The Pink Renaissance
Pink is everywhere as of recently in the past year. It's on social media, restaurants, cars, houses, clothing and delicious donuts. My pink dreams have finally come true! Now what is the history of the color pink?
Pour a glass of rosé and let's take a journey through the history of the color pink.
Pink wasn't always "girly".
"In the 18th century, it was perfectly masculine for a man to wear a pink silk suit with floral embroidery. Pink was considered slightly masculine as a diminutive of red, which was thought to be a warlike color", says Fashion scholar Valerie Steele, director of The Museum at the Fashion Institute Technology and author of several books on fashion. The pink-is-for-men trend continued through 1925. The Great Gatsby showed the pink suit was worn by men as stylish symbols of wealth.
Pink and blue were used as nursery colors for either boys or girls by our great-great-great relatives. Even recently as of the 20th century, a catalog of children's clothing would recommend pink for boys' clothing, because of its stronger and more passionate color. It didn't reach it's "femininity" connotation until the mid-century. In 1947 when Christian Dior introduced the ultra-feminine new look in pink, it changed the game.
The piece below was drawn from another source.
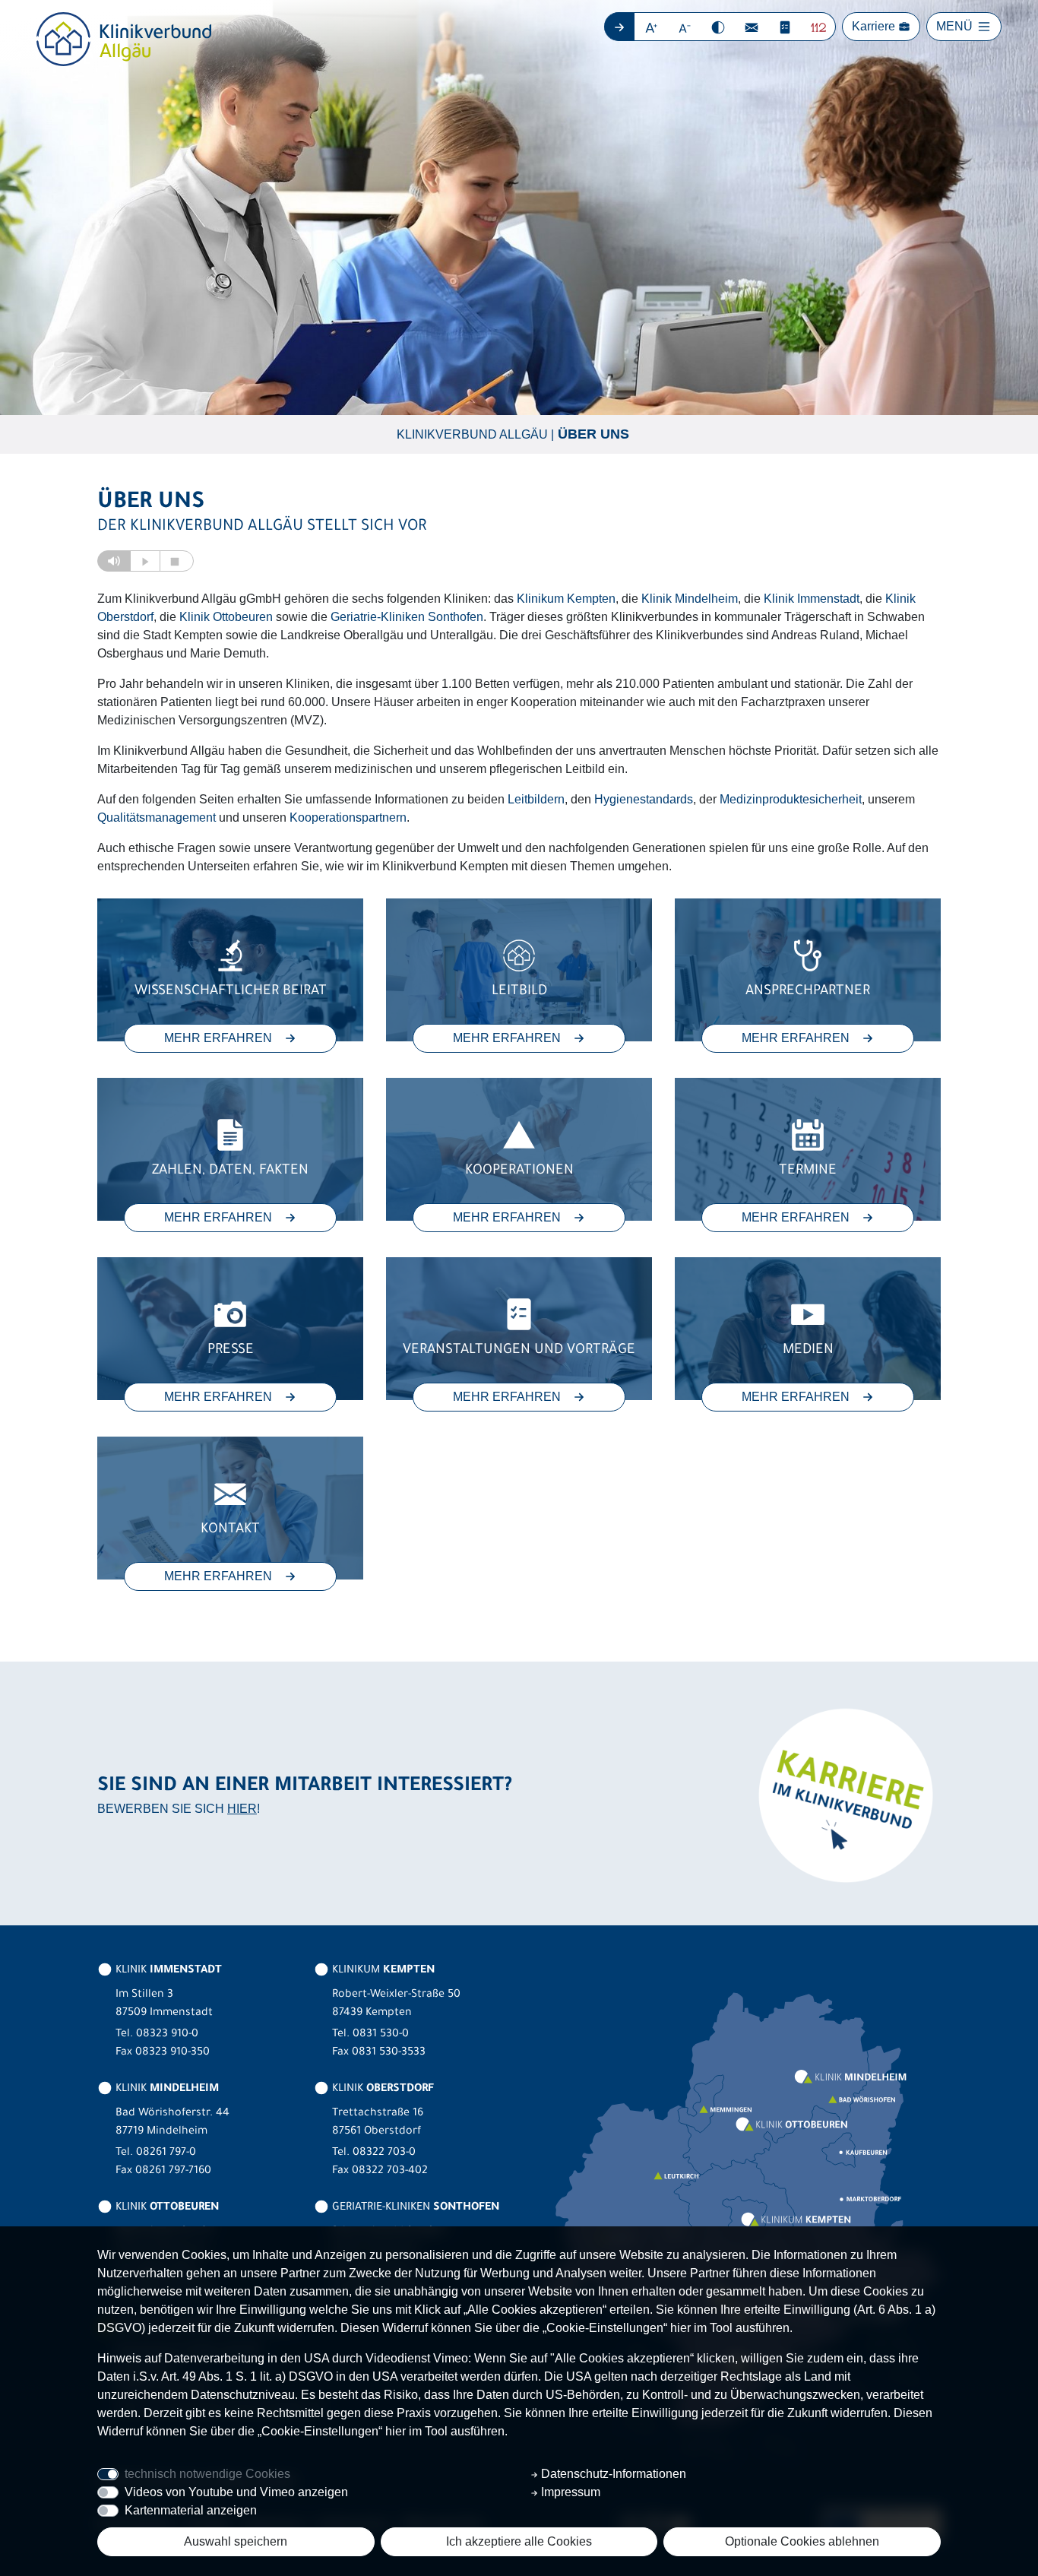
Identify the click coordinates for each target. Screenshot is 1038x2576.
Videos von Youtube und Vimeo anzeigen (236, 2492)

The 1950's turned pink into the gender code for girls. Fashion magazines then made it clear that the ideology of pink is gender specific.
Watch the clip below and it all makes sense. Think Pink!
"It was this very sort of feminist critique of mid-century gender roles that helped solidify the feminization of pink for girls and women." - Jo Paoletti
Pink is experiencing a renaissance.
The 1970's second-wave feminists pushed away these "feminine ideologies" and wanted to break free from these forced upon gender norms. Women started wearing pantsuits as a fashion statement in the late 1960's and really became a wardrobe favorite in the 1970's. The feminist protests would then expand the roles and life choices available for women today. However, we still got a lot of work to do.
Contemporary feminists are embracing femininity now. For instance, the pussy hats with their bright pink in your face color embodies the challenging traditional assumptions about what it means to be feminine.
Now pink is still pretty, but a little political. It's the color of a new kind of woman that can still wear it while defying expectations.